Problem details: Retype the records below word for word, starting at the line that contains "Where should I click to: Select the 英雄" and ending at the line that contains "coord(423,454)", both lines included.

☆ ☆ ☆ ☆ ☆ ☆ ☆

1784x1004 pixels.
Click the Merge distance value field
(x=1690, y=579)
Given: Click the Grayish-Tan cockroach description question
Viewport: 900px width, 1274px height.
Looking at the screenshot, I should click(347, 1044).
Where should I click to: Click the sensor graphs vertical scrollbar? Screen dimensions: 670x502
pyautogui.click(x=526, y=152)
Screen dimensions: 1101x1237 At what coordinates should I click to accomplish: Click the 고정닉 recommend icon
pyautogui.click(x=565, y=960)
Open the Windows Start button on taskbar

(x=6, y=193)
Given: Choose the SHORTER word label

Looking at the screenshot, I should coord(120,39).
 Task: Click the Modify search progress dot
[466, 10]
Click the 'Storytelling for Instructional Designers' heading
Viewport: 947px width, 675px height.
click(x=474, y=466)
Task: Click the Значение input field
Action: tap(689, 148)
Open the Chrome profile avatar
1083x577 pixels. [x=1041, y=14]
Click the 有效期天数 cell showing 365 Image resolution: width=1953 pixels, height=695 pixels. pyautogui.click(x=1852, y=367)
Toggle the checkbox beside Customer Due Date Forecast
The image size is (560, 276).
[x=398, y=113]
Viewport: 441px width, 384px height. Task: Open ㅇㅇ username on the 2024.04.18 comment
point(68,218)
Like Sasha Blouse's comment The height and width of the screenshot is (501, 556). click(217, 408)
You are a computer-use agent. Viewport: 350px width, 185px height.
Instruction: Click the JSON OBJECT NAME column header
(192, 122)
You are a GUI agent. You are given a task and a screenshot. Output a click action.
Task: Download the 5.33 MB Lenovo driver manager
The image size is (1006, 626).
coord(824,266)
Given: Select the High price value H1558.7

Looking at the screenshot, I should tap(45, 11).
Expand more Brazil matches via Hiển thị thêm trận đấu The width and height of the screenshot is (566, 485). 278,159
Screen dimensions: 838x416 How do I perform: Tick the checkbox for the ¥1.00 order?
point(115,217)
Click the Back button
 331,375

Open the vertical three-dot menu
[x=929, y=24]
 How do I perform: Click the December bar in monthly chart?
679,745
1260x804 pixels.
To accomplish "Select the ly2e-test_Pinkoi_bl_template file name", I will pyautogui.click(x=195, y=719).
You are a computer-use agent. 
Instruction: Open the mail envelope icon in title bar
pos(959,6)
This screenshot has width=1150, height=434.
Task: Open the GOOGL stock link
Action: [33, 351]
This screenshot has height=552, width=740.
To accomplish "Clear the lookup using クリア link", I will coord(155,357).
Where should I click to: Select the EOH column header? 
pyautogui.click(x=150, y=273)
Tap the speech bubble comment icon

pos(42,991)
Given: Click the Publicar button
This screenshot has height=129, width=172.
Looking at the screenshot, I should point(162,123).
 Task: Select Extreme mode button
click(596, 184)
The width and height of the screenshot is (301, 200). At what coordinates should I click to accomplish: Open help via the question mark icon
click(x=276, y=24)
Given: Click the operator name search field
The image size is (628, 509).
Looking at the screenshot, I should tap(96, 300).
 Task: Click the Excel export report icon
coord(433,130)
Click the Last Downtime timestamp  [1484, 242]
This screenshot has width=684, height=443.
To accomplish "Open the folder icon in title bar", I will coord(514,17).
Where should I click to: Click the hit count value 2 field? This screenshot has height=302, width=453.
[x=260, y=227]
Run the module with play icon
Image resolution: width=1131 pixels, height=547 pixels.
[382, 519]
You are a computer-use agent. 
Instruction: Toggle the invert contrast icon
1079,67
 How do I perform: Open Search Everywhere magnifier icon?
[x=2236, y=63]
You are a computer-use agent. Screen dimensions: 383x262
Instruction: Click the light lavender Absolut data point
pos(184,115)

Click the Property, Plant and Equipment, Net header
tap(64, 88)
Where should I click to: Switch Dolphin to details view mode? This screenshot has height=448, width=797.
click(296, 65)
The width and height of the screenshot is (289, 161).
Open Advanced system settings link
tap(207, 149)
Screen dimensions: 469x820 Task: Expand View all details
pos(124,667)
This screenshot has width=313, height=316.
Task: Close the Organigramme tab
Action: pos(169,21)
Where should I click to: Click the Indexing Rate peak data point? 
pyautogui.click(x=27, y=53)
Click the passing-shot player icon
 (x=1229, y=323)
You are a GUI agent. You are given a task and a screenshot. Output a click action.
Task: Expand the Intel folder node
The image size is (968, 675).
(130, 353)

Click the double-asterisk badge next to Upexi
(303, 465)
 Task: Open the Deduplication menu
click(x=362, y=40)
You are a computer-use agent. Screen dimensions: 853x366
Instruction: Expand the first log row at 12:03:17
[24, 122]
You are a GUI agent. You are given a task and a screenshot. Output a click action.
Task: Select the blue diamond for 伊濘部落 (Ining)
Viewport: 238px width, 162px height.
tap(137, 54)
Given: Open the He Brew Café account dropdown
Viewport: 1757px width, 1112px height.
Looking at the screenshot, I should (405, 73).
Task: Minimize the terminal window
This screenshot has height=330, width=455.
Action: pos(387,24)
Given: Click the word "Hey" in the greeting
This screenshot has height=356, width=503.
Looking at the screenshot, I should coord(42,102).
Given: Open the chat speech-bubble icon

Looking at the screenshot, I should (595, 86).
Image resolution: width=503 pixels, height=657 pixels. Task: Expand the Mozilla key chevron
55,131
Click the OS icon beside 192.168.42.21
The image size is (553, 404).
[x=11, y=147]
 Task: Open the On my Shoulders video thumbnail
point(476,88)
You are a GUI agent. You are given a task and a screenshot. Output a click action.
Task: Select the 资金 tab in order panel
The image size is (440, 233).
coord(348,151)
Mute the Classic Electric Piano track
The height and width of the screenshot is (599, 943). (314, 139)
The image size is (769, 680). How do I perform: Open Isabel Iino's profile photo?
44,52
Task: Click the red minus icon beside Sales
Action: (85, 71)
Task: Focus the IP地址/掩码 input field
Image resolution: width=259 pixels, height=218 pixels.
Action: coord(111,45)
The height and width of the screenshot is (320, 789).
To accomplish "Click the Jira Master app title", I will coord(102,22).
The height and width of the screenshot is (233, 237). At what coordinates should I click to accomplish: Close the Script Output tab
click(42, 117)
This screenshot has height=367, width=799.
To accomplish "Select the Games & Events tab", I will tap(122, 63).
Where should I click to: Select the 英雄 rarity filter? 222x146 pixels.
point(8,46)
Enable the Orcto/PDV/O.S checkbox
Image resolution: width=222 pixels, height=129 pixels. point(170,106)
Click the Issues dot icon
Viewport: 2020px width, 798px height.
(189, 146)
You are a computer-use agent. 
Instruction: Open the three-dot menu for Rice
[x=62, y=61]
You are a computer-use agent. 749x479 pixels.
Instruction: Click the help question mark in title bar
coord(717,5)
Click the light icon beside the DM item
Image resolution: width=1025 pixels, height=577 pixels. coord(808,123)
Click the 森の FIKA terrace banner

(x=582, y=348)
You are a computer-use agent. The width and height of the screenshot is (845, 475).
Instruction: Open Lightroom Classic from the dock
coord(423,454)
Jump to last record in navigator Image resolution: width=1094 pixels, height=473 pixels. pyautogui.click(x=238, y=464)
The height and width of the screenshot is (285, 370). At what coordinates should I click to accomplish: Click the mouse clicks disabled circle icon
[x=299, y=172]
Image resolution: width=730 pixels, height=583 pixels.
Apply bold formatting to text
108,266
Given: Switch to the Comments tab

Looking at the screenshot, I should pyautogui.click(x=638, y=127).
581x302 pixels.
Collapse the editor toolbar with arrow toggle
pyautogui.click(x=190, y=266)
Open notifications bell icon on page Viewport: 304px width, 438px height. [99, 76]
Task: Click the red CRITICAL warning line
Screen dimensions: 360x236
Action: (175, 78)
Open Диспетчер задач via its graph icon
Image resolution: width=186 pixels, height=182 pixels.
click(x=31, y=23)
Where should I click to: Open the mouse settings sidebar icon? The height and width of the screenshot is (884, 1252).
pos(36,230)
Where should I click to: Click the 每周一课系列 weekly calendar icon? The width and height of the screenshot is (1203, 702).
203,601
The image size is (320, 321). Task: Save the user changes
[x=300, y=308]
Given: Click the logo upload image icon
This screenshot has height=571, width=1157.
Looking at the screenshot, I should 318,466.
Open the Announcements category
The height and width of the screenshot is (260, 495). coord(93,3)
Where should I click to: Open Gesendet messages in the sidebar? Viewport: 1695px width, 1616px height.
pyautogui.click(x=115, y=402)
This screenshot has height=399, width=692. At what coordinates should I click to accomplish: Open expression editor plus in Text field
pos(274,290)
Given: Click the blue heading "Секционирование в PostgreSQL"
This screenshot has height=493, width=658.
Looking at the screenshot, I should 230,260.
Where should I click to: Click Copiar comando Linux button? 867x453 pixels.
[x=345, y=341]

☆ ☆ ☆ ☆ ☆ ☆ ☆

Task output:
Where should I click to: Select the 英雄 rarity filter? 222x146 pixels.
point(8,46)
Enable the Orcto/PDV/O.S checkbox
Image resolution: width=222 pixels, height=129 pixels. point(170,106)
Click the Issues dot icon
Viewport: 2020px width, 798px height.
(189, 146)
You are a computer-use agent. 
Instruction: Open the three-dot menu for Rice
[x=62, y=61]
You are a computer-use agent. 749x479 pixels.
Instruction: Click the help question mark in title bar
coord(717,5)
Click the light icon beside the DM item
Image resolution: width=1025 pixels, height=577 pixels. coord(808,123)
Click the 森の FIKA terrace banner

(x=582, y=348)
You are a computer-use agent. The width and height of the screenshot is (845, 475).
Instruction: Open Lightroom Classic from the dock
coord(423,454)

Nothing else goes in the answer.